Copy the listing below word for word, from its first line down to the line containing "will (223, 222).", both included.

(Records)
+++++

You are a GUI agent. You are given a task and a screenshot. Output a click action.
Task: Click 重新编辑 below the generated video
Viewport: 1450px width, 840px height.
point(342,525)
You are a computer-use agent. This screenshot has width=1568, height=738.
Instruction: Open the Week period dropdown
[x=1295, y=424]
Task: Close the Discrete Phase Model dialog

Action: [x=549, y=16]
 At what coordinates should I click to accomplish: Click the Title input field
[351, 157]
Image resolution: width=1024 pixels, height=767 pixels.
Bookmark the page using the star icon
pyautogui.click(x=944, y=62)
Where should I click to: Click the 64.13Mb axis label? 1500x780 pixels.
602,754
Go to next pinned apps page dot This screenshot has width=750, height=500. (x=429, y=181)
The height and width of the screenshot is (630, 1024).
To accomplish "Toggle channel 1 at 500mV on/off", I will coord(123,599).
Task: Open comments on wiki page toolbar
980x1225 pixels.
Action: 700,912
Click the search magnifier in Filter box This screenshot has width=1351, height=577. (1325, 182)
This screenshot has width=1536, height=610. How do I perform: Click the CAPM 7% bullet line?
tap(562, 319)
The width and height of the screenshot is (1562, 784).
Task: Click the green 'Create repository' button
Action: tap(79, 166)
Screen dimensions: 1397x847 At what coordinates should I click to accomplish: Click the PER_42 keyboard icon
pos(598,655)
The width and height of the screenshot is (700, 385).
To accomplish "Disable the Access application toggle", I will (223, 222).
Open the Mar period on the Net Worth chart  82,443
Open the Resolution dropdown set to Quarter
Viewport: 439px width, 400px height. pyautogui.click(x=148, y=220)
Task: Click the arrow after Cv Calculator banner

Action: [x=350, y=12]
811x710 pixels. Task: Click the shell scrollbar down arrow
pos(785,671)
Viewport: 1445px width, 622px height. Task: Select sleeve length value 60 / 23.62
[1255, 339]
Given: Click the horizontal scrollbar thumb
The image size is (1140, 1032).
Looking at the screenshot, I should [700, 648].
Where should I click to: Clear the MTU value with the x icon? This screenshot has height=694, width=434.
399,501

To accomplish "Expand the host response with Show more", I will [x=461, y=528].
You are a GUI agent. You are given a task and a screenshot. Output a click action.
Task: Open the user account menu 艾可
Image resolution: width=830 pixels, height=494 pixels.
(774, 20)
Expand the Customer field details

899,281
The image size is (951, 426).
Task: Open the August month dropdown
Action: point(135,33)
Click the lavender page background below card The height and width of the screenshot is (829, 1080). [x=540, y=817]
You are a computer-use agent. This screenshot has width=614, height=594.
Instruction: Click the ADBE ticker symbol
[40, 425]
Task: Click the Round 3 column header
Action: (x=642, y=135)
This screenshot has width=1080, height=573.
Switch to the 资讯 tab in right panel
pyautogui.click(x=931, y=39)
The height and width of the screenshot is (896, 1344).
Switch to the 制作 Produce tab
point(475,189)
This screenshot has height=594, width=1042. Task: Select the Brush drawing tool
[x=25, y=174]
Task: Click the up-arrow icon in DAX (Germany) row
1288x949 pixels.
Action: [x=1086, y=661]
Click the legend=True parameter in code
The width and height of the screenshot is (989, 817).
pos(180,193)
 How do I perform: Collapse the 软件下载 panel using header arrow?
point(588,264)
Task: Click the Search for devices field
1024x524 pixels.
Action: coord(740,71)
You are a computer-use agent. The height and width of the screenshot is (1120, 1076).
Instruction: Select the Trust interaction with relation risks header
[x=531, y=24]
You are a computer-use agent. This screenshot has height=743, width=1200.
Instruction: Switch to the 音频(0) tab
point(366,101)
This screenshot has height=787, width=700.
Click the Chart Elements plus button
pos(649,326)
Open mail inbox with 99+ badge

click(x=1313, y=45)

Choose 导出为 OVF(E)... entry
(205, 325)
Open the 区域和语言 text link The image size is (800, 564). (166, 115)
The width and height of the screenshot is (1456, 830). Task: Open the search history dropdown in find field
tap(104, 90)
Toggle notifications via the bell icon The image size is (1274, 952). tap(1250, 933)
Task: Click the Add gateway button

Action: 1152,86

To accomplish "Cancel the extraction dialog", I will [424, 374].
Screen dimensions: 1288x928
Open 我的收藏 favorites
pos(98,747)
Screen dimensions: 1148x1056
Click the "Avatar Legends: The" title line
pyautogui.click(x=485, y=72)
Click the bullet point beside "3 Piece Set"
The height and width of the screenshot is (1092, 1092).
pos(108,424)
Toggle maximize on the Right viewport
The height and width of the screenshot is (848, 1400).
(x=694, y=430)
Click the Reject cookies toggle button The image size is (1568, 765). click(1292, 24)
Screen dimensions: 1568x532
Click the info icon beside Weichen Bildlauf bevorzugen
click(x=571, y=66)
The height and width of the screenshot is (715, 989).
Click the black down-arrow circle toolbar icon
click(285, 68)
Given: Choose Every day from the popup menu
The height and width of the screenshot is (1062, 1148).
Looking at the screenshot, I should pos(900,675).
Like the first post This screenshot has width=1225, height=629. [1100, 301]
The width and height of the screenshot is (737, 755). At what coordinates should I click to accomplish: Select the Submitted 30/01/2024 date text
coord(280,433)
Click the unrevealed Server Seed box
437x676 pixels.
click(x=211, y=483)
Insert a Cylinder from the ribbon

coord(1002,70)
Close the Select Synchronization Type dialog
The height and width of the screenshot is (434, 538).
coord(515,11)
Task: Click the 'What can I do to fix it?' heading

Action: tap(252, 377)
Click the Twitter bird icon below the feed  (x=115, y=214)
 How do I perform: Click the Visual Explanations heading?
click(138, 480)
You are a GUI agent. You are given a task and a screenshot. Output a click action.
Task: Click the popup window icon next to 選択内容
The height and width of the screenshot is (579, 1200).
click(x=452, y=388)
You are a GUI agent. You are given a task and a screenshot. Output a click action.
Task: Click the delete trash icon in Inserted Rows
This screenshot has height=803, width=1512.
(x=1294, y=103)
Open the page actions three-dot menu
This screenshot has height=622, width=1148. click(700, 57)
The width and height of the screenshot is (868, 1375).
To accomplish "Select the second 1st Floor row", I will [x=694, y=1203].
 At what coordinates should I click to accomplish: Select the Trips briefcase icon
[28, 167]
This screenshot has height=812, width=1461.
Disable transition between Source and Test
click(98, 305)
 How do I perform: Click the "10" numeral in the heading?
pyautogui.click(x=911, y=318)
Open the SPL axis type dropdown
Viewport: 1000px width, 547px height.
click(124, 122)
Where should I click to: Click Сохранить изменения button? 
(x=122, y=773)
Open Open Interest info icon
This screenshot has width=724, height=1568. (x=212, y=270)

+++++

*SOLUTION TO THIS EXERCISE*
You are a GUI agent. You are given a task and a screenshot. Output a click action.
Task: Click 重新编辑 below the generated video
Viewport: 1450px width, 840px height.
point(342,525)
You are a computer-use agent. This screenshot has width=1568, height=738.
Instruction: Open the Week period dropdown
[x=1295, y=424]
Task: Close the Discrete Phase Model dialog

Action: [x=549, y=16]
 At what coordinates should I click to accomplish: Click the Title input field
[351, 157]
Image resolution: width=1024 pixels, height=767 pixels.
Bookmark the page using the star icon
pyautogui.click(x=944, y=62)
Where should I click to: Click the 64.13Mb axis label? 1500x780 pixels.
602,754
Go to next pinned apps page dot This screenshot has width=750, height=500. (x=429, y=181)
The height and width of the screenshot is (630, 1024).
To accomplish "Toggle channel 1 at 500mV on/off", I will coord(123,599).
Task: Open comments on wiki page toolbar
980x1225 pixels.
Action: 700,912
Click the search magnifier in Filter box This screenshot has width=1351, height=577. (1325, 182)
This screenshot has width=1536, height=610. How do I perform: Click the CAPM 7% bullet line?
tap(562, 319)
The width and height of the screenshot is (1562, 784).
Task: Click the green 'Create repository' button
Action: tap(79, 166)
Screen dimensions: 1397x847 At what coordinates should I click to accomplish: Click the PER_42 keyboard icon
pos(598,655)
The width and height of the screenshot is (700, 385).
To accomplish "Disable the Access application toggle", I will (223, 222).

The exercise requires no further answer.